Testo fornito:

Questo ho ritrovato in ‘Una vera tragedia’ di Riccardo Favaro e Alessandro Bandini, prima internazionale presentata gli scorsi giorni (12 e 13 ottobre) in chiusura del Fit, il Festival internazionale del teatro. Lo spettacolo, prodotto dal Lac in coproduzione con una delle più interessanti piccole realtà teatrali milanesi, il Teatro i, porta in scena lo scardinamento tra testo e azione drammatica attraverso una storia che continua a ricadere su se stessa in un loop distorto. C’è un padre, c’è una madre, che prima si chiameranno Vater e Mamma e poi Padre e Madre, c’è un figlio, che poi diventano due, e poi uno. Ma c’è anche un testo in sovraimpressione, che quando gli aggrada se ne va per conto suo, a raccontare i non detti e gli inconsci, riempiendo silenzi, proponendo interpretazioni. E vien da chiedersi, sono gli attori che non seguono le battute o sono queste a scappare via? 

E poi, poi c’è anche il mondo delle sitcom americane – gesti plateali sottolineati dagli applausi e frasi o movimenti apparentemente normali che diventano qui sinistri con le risate – e la tragedia, quella classica, con tanto di sacrificio ma senza coro, perché le azioni cadono inesorabilmente nell’indifferenza.

Obiettivo del compito: Nel testo su 'Una vera tragedia', quale realtà teatrale milanese ha coprodotto lo spettacolo insieme al Lac? Le righe riportate qui sotto sono materiale a sé stante.

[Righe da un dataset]
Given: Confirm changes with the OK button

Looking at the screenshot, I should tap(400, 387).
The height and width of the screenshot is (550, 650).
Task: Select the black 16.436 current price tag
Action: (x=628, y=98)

Risposta: Il Teatro i.